“Stop questioning me!”
“What do you mean by ‘questioning’?”
I don’t know how my times I was warned against questioning growing up. The first time I heard the word, I didn’t even know what was meant by “questioning,” so naturally I questioned further to get more information. As you can imagine, that conversation did not go well. I don’t recall any time in my upbringing where questioning was extolled as a good and positive thing, except occasionally in a movie. It seems to me that there was an unspoken assumption that to “question” someone was to impune their integrity and to imply that you don’t really trust them or their judgement. “Questioning” was the thing that TV lawyers did to the opposing witnesses to try to extract the truth that the witness was clearly trying to hide. And if you are questioning an idea, it means you must be rejecting it.
Communication between humans is complicated, really complicated. One would think that merely transferring an idea from the head of one person into the head of another person should be a relatively simple task, but in reality is is fraught with danger. We all know this, because miscommunication happens all the time. Sometime there is noise in the area that prevents the receiver of the message from hearing clearly.
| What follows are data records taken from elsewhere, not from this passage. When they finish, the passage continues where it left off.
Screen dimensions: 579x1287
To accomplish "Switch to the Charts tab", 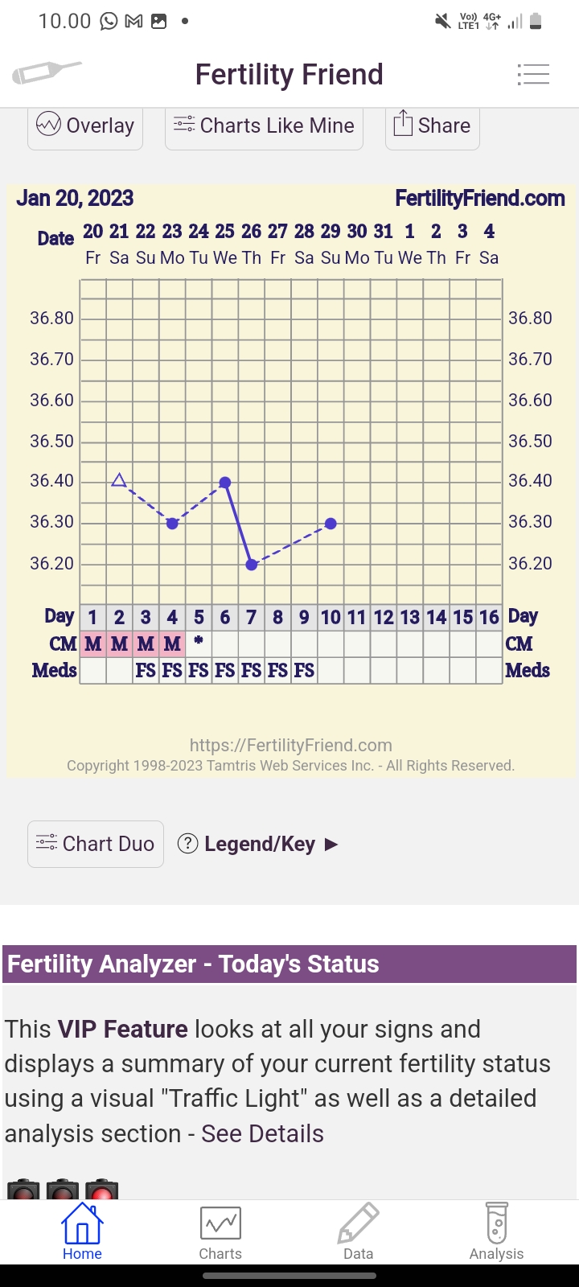I will pos(220,1231).
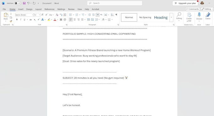The width and height of the screenshot is (214, 116).
Task: Click the Format Painter brush icon
Action: (x=11, y=21)
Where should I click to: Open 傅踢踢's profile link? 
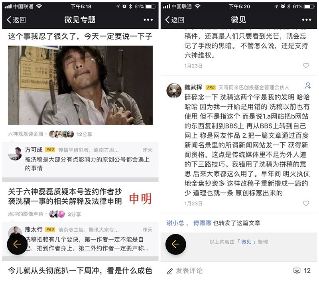click(x=202, y=223)
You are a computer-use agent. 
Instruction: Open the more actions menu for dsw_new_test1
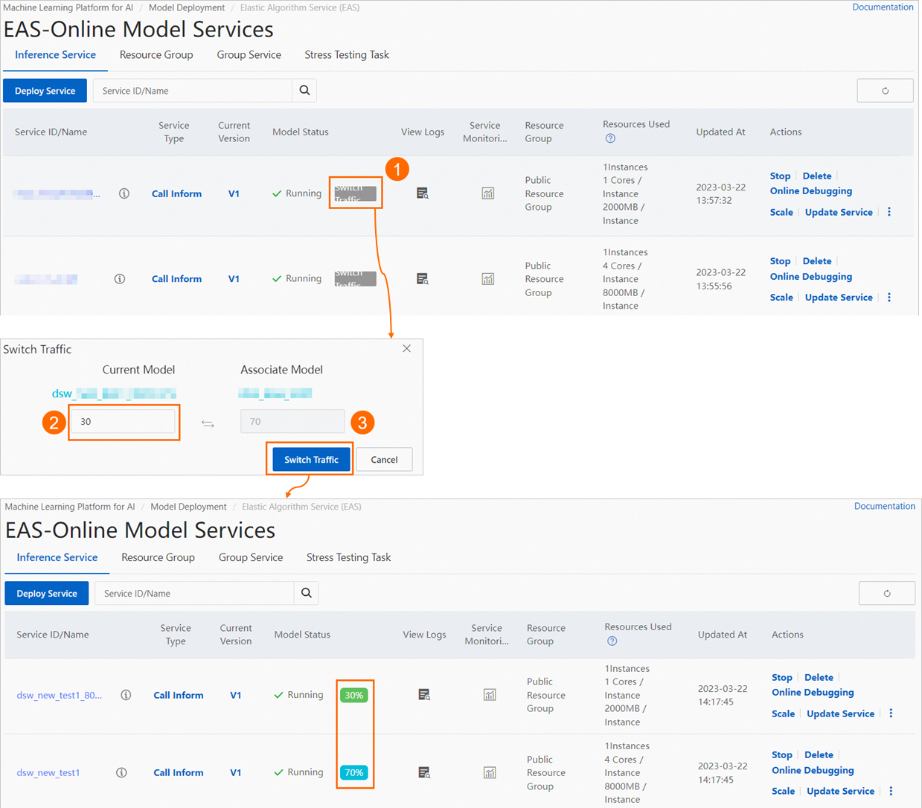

Sometimes the receiver of the communication doesn’t hear the message because of noise and distractions inside their mind. Or the sender of the message might have unknowingly chosen poor words or mumbled their statement.
When it comes to questioning, problems with miscommunication occur when the receiver is not sure of, or is suspicious of, the intentions of the sender. Is the sender asking a rhetorical question, or do they really want an answer? Are they sincerely requesting information, or are they trying to catch me in ignorance and make me look the fool? Are they casting doubt on my integrity? It’s not that the receiver necessarily goes though this checklist consciously. It’s mostly happens that the questioner has brought into doubt one of the receiver’s unquestioned assumptions, and the immediate visceral response to the questioner is to take offense. How DARE they ask that!
It’s an issue with communication that all skeptics have to deal with. It is, I think, at the root of why skeptics are often branded as cold and heartless cynics. Supposedly many people’s unquestioned assumptions bring them happiness, so how dare you go and question them! But does it really lead to a happy and more fulfilled life to never have your assumptions brought into question? Maybe, if this unquestioned idea in your head has absolutely nothing at all to do with how you live your daily life. But most assumptions that people really care about are not like this.
Here are a few examples of a assumptions that all human beings have made at some point in their lives.
- My memories are accurate and complete.
- I know what I saw.
- Anyone who hallucinates is insane.
If you really want to offend someone, just question their eye-witness testimony. No one in the world likes to think that the way that they remember an event might be flawed, but both experience and modern brain science tells us that our memory is not even close to a flawless recording of what we have seen and heard. Whenever we remember something, we actually reconstruct a story in our minds that emphasizes certain details, leaves others out completely, and is strongly influenced by our preexisting biases. It is unnerving and incredibly humbling to realize that maybe, just maybe, that event did not happen just the way I remember it.
Sometimes we need to question ourselves and seek out evidence that things really did happen the way I remember, or find out what actually happened if they didn’t. And, importantly, to remember that when someone questions your story they may not actually be accusing you of lying but only trying to get at the root of what really happened.
Questioning, Offense, and Atheists
The issues of questioning and offense can be particularly vexing for atheists who would like to try to engage in dialogue with religious people. For instance, if a religious friend or family member says something like “God spoke to me this morning and confirmed that my beliefs are true” it’s usually a forgone conclusion that the person will get offended if you ask them things like “How do you know it was God?” or “What about all the people in the world of other religions report having the same experiences?” There’s just something about religious testimony that strongly discourages any sort of digging for more information. I’ve played out a scenario in my head to figure out what I would do or say if I got on an airplane and some little old lady sat in the seat beside me and asked me if I would like to hear what God has done in their life. Awkward…I could see myself asking back if they would get offended if I questioned their story. One of the things that worries me with trying to talk with religious people is that the conversation will either become one-way with them preaching to me and me just mutely nodding or with me questioning what they said and them yelling or stomping away angrily. Or they might not like my “tone.” Or they might be a level headed person who can take questioning coolly, but you never know when you first meet someone. Is it even worth the risk to try and engage the religious in conversation when they try to “witness” to you?